Comment by ycombinatrix

4 months ago

Could std::rc::Weak solve the backreference problem?

3 comments

ycombinatrix

Weak is very helpful in preventing ownership loops which prevent deallocation. Weak plus RefCell lets you do back pointers cleanly. You call ".borrow()" to get access to the data protected by a RefCell. The run-time borrow panics if someone else is using the data item. This prevents two mutable pointers to the same data, which Rust requires.

Static analysis could potentially check for those potential panics at compile time. If that was implemented, the run time check, and the potential for a panic, would go away. It's not hard to check, provided that all borrows have limited scope. You just have to determine, conservatively, that no two borrow scopes for the same thing overlap.

If you had that check, it would be possible to have something that behaves like RefCell, but is checked entirely at compile time. Then you know you're free of potential double-borrow panics.

I started a discussion on this on a Rust forum. A problem is that you have to perform that check after template expansion, and the Rust compiler is not set up to do global analysis after template expansion. This idea needs further development.

This check belongs to the same set of checks which prevent deadlocking a mutex against itself. There's been some work on Rust static deadlock analysis, but it's still a research topic.

josephg 4 months ago

I didn't consider that. Looking at how weak references work, that might work. It would reduce the need for raw pointers and unsafe code. But in exchange, it would add 16 bytes of overhead to every node in my data structure. That's pure overhead - since the reference count of all nodes should always be exactly 1.

However, I'm not sure what the implications are around mutability. I use a Cursor struct which stores a reference to a specific leaf node in the tree. Cursors can walk forward in the tree (cursor.next_entry()). The tree can also be modified at the cursor location (cursor.insert(item)). Modifying the tree via the cursor also updates some metadata all the way up from the leaf to the root.

If the cursor stored a Rc<Leaf> or Weak<Leaf>, I couldn't mutate the leaf item because rc.get_mut() returns None if there are other strong or weak pointers pointing to the node. (And that will always be the case!). Maybe I could use a Rc<Cell<Leaf>>? But then my pointers down the tree would need the same, and pointers up would be Weak<Cell<Leaf>> I guess? I have a headache just thinking about it.

Using Rc + Weak would mean less unsafe code, worse performance and code thats even harder to read and reason about.
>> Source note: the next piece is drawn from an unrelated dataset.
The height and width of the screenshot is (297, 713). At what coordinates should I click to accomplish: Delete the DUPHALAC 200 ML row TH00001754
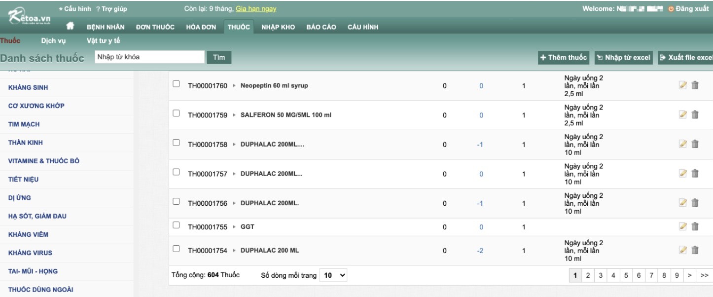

I don't have an intuitive sense of what the performance hit would be. And it might not be possible to implement this at all, because of mutability rules.

Switching to an array improved performance, removed all unsafe code and reduced complexity across the board. Cursors got significantly simpler - because they just store an array index. (And inserting becomes cursor.insert(item, &mut tree) - which is simple and easy to reason about.)

I really think the Vec<Node> / Vec<Leaf> approach is the best choice here. If I were writing this again, this is how I'd approach it from the start.

ycombinatrix 3 months ago

Consider copy-pasting the code from Rc/Weak, then tweaking it to suit your needs (reduce the overhead).
I have done this before with stdlib stuff like io::Cursor and was pretty happy with the result.